Doctors and laymen alike were shocked and outraged at an anonymous letter in the January 8th issue of the Journal of the American Medical Association. In the letter, a resident physician wrote in, describing how he had been summoned to the bedside of a 20-year-old patient named Debbie, who was dying of ovarian cancer.

She was struggling to breathe, vomiting repeatedly because of her sedatives. "It was a gallows scene, a cruel mockery of her youth and unfulfilled potential," the resident wrote. Finally, Debbie managed to say to the resident, "Let's get this over with." The resident took her plea literally and injected a dose of morphine, "enough, I thought, to do the job." His "calculations" were correct; within minutes Debbie was dead.

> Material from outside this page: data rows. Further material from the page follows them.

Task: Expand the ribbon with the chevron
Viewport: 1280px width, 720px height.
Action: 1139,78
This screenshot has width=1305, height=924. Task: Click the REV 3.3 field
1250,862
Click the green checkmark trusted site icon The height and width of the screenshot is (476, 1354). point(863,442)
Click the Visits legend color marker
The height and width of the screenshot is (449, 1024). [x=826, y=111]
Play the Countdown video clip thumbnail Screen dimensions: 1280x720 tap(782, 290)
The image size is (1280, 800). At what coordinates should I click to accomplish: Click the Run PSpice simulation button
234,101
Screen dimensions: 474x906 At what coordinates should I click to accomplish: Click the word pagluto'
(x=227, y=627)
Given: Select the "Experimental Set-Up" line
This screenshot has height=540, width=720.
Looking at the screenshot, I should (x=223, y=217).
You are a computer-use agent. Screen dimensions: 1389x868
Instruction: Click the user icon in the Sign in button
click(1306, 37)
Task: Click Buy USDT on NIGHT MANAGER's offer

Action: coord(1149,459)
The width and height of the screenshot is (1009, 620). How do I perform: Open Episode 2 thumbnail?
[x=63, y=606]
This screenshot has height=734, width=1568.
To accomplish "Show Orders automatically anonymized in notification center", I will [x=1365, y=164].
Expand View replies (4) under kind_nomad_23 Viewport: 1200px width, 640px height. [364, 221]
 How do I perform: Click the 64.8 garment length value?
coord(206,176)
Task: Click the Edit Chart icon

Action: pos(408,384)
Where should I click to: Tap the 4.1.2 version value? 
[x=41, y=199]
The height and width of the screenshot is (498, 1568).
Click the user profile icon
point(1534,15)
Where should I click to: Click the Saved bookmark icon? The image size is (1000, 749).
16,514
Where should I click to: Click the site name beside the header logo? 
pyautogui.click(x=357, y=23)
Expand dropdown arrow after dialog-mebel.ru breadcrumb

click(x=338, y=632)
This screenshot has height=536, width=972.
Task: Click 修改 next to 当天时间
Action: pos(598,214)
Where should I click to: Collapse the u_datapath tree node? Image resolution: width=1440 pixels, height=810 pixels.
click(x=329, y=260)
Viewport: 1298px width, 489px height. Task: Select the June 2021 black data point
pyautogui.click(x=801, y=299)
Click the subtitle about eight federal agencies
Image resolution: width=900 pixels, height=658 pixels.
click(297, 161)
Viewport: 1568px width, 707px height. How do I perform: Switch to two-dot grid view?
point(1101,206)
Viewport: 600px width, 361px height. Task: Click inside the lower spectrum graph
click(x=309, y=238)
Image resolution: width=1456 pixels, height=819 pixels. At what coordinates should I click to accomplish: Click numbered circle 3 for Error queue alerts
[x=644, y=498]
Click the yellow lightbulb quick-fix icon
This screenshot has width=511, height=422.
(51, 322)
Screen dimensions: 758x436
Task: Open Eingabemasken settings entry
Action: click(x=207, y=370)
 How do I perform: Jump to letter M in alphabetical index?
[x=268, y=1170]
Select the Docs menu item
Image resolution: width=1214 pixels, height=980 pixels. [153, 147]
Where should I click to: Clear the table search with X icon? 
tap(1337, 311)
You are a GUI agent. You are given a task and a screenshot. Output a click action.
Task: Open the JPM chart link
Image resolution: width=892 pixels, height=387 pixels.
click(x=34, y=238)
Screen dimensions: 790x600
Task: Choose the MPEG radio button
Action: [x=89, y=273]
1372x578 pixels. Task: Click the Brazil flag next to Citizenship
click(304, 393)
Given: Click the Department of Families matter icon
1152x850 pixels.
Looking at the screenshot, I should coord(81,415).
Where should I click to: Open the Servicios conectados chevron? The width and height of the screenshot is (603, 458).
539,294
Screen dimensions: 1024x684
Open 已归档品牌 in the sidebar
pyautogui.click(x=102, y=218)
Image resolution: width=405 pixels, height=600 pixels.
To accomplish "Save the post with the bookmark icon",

The unknown resident's actions points to the serious moral and ethical questions of euthanasia. What has upset many doctors is the resident's decision to kill Debbie without attempting to allieviate her pain or without consulting her doctor or family. The American Medical Association's official guidelines say that physicians may withhold life-sustaining treatment under certain circumstances, but should never cause death intentionally. But as Debbie's case shows us, the line between the two has become fuzzy.

This ambiguity has led to the case's controversy, which has swept waiting rooms and operating rooms across the country. Unfortunately, the AMA never spells out the "certain circumstances" under which euthanasia is condoned. What's the difference between an "intentionally caused" death and a death caused when life-sustaining treatment is withheld?

What about an individual's freedom of choice? Most doctors believe that a patient under great pain should not have power over his own life, but that the choice should be left up to the doctor and the family instead. Under this theory, the resident in Debbie's case overstepped the bounds of his responsibilities as a physician. Debbie's ambiguous statement, "Let's get this over with," may not have meant that she wished to die but instead could have referred to a different treatment.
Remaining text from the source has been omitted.